-- RECORDED DATA follows --

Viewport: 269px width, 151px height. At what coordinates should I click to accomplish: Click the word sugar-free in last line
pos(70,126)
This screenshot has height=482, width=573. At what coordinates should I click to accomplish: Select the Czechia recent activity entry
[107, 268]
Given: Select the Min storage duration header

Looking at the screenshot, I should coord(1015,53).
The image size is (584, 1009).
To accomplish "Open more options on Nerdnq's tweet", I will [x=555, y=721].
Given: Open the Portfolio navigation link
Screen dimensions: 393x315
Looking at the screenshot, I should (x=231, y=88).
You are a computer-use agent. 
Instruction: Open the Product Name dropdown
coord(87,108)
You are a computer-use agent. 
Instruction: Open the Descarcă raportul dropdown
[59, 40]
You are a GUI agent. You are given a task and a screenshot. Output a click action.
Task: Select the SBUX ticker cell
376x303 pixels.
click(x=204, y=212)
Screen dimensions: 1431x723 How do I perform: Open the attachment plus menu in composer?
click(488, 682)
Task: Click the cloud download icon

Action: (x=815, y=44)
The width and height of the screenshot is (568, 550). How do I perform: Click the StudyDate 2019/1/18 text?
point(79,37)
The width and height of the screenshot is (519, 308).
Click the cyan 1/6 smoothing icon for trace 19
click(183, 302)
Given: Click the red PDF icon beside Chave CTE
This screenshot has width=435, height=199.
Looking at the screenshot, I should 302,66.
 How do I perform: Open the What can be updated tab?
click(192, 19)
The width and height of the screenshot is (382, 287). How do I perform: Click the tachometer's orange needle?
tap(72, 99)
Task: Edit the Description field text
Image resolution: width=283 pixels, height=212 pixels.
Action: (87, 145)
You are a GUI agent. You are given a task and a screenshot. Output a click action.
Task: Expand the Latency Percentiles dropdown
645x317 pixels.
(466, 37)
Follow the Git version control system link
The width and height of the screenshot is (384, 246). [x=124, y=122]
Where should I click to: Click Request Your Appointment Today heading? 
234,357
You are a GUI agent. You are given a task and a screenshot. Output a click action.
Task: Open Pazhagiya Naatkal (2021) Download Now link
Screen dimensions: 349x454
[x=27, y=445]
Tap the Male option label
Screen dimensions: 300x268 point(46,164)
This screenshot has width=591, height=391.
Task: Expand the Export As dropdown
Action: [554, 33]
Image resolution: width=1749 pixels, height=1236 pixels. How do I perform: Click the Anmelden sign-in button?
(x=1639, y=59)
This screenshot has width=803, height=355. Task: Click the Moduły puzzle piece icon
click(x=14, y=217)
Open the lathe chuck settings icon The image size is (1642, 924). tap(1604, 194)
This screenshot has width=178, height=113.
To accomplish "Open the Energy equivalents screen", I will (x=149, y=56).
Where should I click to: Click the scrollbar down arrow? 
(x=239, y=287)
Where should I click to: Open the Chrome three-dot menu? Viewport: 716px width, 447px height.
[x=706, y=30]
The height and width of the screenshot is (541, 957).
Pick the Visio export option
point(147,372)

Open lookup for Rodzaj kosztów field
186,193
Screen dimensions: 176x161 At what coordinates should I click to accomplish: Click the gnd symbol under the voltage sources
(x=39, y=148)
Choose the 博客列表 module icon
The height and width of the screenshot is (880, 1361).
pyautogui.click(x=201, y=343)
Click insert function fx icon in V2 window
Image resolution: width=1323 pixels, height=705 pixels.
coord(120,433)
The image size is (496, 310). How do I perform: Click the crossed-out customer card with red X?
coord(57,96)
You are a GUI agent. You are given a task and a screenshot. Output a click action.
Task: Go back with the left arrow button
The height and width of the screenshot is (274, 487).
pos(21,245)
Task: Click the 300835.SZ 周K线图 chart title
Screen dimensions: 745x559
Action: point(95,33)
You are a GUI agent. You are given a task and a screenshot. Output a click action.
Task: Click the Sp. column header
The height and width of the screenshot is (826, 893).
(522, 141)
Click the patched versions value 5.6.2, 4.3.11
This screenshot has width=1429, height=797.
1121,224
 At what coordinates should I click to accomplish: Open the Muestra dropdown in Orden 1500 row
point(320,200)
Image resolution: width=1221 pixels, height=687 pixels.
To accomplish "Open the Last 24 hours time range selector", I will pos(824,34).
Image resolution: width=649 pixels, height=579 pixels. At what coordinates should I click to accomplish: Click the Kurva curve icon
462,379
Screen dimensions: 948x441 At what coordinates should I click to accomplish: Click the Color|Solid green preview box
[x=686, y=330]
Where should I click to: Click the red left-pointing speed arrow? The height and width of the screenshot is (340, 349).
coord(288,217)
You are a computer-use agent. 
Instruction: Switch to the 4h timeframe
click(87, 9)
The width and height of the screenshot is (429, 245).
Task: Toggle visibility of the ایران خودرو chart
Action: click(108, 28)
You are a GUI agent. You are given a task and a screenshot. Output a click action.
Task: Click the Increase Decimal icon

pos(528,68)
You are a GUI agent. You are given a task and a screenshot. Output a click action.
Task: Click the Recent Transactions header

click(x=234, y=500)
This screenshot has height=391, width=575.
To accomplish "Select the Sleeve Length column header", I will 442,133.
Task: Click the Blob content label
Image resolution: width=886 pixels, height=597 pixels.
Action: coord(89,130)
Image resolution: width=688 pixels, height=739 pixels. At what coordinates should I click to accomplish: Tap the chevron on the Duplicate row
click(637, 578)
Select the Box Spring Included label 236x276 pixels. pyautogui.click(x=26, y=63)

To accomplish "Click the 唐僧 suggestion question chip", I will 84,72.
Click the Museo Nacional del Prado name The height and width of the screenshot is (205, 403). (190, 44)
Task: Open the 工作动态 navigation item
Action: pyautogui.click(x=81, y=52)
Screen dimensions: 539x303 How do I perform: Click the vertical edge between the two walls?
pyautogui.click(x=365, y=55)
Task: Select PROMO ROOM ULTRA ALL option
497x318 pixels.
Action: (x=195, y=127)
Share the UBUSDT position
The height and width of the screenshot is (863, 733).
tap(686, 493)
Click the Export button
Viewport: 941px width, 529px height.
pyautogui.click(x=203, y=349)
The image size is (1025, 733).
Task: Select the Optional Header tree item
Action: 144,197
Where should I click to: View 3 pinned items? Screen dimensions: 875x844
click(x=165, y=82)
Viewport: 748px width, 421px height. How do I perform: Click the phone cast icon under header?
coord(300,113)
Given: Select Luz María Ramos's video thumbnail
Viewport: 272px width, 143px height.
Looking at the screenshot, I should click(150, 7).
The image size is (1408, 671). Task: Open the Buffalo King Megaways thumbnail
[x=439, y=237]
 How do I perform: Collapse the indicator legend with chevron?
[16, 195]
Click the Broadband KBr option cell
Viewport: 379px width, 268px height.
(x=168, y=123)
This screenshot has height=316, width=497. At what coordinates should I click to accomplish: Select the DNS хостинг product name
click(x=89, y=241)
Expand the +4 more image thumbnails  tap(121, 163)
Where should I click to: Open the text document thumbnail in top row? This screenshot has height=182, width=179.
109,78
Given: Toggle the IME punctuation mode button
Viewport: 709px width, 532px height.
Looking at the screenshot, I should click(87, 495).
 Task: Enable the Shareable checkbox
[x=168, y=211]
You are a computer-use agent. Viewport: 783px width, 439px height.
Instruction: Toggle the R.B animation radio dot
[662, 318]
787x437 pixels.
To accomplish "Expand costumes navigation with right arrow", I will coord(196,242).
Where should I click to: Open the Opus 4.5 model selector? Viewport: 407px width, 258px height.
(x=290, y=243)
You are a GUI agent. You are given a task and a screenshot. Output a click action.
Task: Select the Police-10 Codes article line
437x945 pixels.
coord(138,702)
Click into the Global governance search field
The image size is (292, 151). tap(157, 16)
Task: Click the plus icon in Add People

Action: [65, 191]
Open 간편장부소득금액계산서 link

-- RECORDED DATA concluded --

== PROBLEM STATEMENT ==
Extract the complete data, matching each line exactly.

== WRITTEN RESPONSE ==
Viewport: 269px width, 151px height. At what coordinates should I click to accomplish: Click the word sugar-free in last line
pos(70,126)
This screenshot has height=482, width=573. At what coordinates should I click to accomplish: Select the Czechia recent activity entry
[107, 268]
Given: Select the Min storage duration header

Looking at the screenshot, I should coord(1015,53).
The image size is (584, 1009).
To accomplish "Open more options on Nerdnq's tweet", I will [x=555, y=721].
Given: Open the Portfolio navigation link
Screen dimensions: 393x315
Looking at the screenshot, I should (x=231, y=88).
You are a computer-use agent. 
Instruction: Open the Product Name dropdown
coord(87,108)
You are a computer-use agent. 
Instruction: Open the Descarcă raportul dropdown
[59, 40]
You are a GUI agent. You are given a task and a screenshot. Output a click action.
Task: Select the SBUX ticker cell
376x303 pixels.
click(x=204, y=212)
Screen dimensions: 1431x723 How do I perform: Open the attachment plus menu in composer?
click(488, 682)
Task: Click the cloud download icon

Action: (x=815, y=44)
The width and height of the screenshot is (568, 550). How do I perform: Click the StudyDate 2019/1/18 text?
point(79,37)
The width and height of the screenshot is (519, 308).
Click the cyan 1/6 smoothing icon for trace 19
click(183, 302)
Given: Click the red PDF icon beside Chave CTE
This screenshot has width=435, height=199.
Looking at the screenshot, I should 302,66.
 How do I perform: Open the What can be updated tab?
click(192, 19)
The width and height of the screenshot is (382, 287). How do I perform: Click the tachometer's orange needle?
tap(72, 99)
Task: Edit the Description field text
Image resolution: width=283 pixels, height=212 pixels.
Action: (87, 145)
You are a GUI agent. You are given a task and a screenshot. Output a click action.
Task: Expand the Latency Percentiles dropdown
645x317 pixels.
(466, 37)
Follow the Git version control system link
The width and height of the screenshot is (384, 246). [x=124, y=122]
Where should I click to: Click Request Your Appointment Today heading? 
234,357
You are a GUI agent. You are given a task and a screenshot. Output a click action.
Task: Open Pazhagiya Naatkal (2021) Download Now link
Screen dimensions: 349x454
[x=27, y=445]
Tap the Male option label
Screen dimensions: 300x268 point(46,164)
This screenshot has width=591, height=391.
Task: Expand the Export As dropdown
Action: [554, 33]
Image resolution: width=1749 pixels, height=1236 pixels. How do I perform: Click the Anmelden sign-in button?
(x=1639, y=59)
This screenshot has width=803, height=355. Task: Click the Moduły puzzle piece icon
click(x=14, y=217)
Open the lathe chuck settings icon The image size is (1642, 924). tap(1604, 194)
This screenshot has width=178, height=113.
To accomplish "Open the Energy equivalents screen", I will (x=149, y=56).
Where should I click to: Click the scrollbar down arrow? 
(x=239, y=287)
Where should I click to: Open the Chrome three-dot menu? Viewport: 716px width, 447px height.
[x=706, y=30]
The height and width of the screenshot is (541, 957).
Pick the Visio export option
point(147,372)

Open lookup for Rodzaj kosztów field
186,193
Screen dimensions: 176x161 At what coordinates should I click to accomplish: Click the gnd symbol under the voltage sources
(x=39, y=148)
Choose the 博客列表 module icon
The height and width of the screenshot is (880, 1361).
pyautogui.click(x=201, y=343)
Click insert function fx icon in V2 window
Image resolution: width=1323 pixels, height=705 pixels.
coord(120,433)
The image size is (496, 310). How do I perform: Click the crossed-out customer card with red X?
coord(57,96)
You are a GUI agent. You are given a task and a screenshot. Output a click action.
Task: Go back with the left arrow button
The height and width of the screenshot is (274, 487).
pos(21,245)
Task: Click the 300835.SZ 周K线图 chart title
Screen dimensions: 745x559
Action: point(95,33)
You are a GUI agent. You are given a task and a screenshot. Output a click action.
Task: Click the Sp. column header
The height and width of the screenshot is (826, 893).
(522, 141)
Click the patched versions value 5.6.2, 4.3.11
This screenshot has width=1429, height=797.
1121,224
 At what coordinates should I click to accomplish: Open the Muestra dropdown in Orden 1500 row
point(320,200)
Image resolution: width=1221 pixels, height=687 pixels.
To accomplish "Open the Last 24 hours time range selector", I will pos(824,34).
Image resolution: width=649 pixels, height=579 pixels. At what coordinates should I click to accomplish: Click the Kurva curve icon
462,379
Screen dimensions: 948x441 At what coordinates should I click to accomplish: Click the Color|Solid green preview box
[x=686, y=330]
Where should I click to: Click the red left-pointing speed arrow? The height and width of the screenshot is (340, 349).
coord(288,217)
You are a computer-use agent. 
Instruction: Switch to the 4h timeframe
click(87, 9)
The width and height of the screenshot is (429, 245).
Task: Toggle visibility of the ایران خودرو chart
Action: click(108, 28)
You are a GUI agent. You are given a task and a screenshot. Output a click action.
Task: Click the Increase Decimal icon

pos(528,68)
You are a GUI agent. You are given a task and a screenshot. Output a click action.
Task: Click the Recent Transactions header

click(x=234, y=500)
This screenshot has height=391, width=575.
To accomplish "Select the Sleeve Length column header", I will 442,133.
Task: Click the Blob content label
Image resolution: width=886 pixels, height=597 pixels.
Action: coord(89,130)
Image resolution: width=688 pixels, height=739 pixels. At what coordinates should I click to accomplish: Tap the chevron on the Duplicate row
click(637, 578)
Select the Box Spring Included label 236x276 pixels. pyautogui.click(x=26, y=63)

To accomplish "Click the 唐僧 suggestion question chip", I will 84,72.
Click the Museo Nacional del Prado name The height and width of the screenshot is (205, 403). (190, 44)
Task: Open the 工作动态 navigation item
Action: pyautogui.click(x=81, y=52)
Screen dimensions: 539x303 How do I perform: Click the vertical edge between the two walls?
pyautogui.click(x=365, y=55)
Task: Select PROMO ROOM ULTRA ALL option
497x318 pixels.
Action: (x=195, y=127)
Share the UBUSDT position
The height and width of the screenshot is (863, 733).
tap(686, 493)
Click the Export button
Viewport: 941px width, 529px height.
pyautogui.click(x=203, y=349)
The image size is (1025, 733).
Task: Select the Optional Header tree item
Action: 144,197
Where should I click to: View 3 pinned items? Screen dimensions: 875x844
click(x=165, y=82)
Viewport: 748px width, 421px height. How do I perform: Click the phone cast icon under header?
coord(300,113)
Given: Select Luz María Ramos's video thumbnail
Viewport: 272px width, 143px height.
Looking at the screenshot, I should click(150, 7).
The image size is (1408, 671). Task: Open the Buffalo King Megaways thumbnail
[x=439, y=237]
 How do I perform: Collapse the indicator legend with chevron?
[16, 195]
Click the Broadband KBr option cell
Viewport: 379px width, 268px height.
(x=168, y=123)
This screenshot has height=316, width=497. At what coordinates should I click to accomplish: Select the DNS хостинг product name
click(x=89, y=241)
Expand the +4 more image thumbnails  tap(121, 163)
Where should I click to: Open the text document thumbnail in top row? This screenshot has height=182, width=179.
109,78
Given: Toggle the IME punctuation mode button
Viewport: 709px width, 532px height.
Looking at the screenshot, I should click(87, 495).
 Task: Enable the Shareable checkbox
[x=168, y=211]
You are a computer-use agent. Viewport: 783px width, 439px height.
Instruction: Toggle the R.B animation radio dot
[662, 318]
787x437 pixels.
To accomplish "Expand costumes navigation with right arrow", I will coord(196,242).
Where should I click to: Open the Opus 4.5 model selector? Viewport: 407px width, 258px height.
(x=290, y=243)
You are a GUI agent. You are given a task and a screenshot. Output a click action.
Task: Select the Police-10 Codes article line
437x945 pixels.
coord(138,702)
Click into the Global governance search field
The image size is (292, 151). tap(157, 16)
Task: Click the plus icon in Add People

Action: [65, 191]
Open 간편장부소득금액계산서 link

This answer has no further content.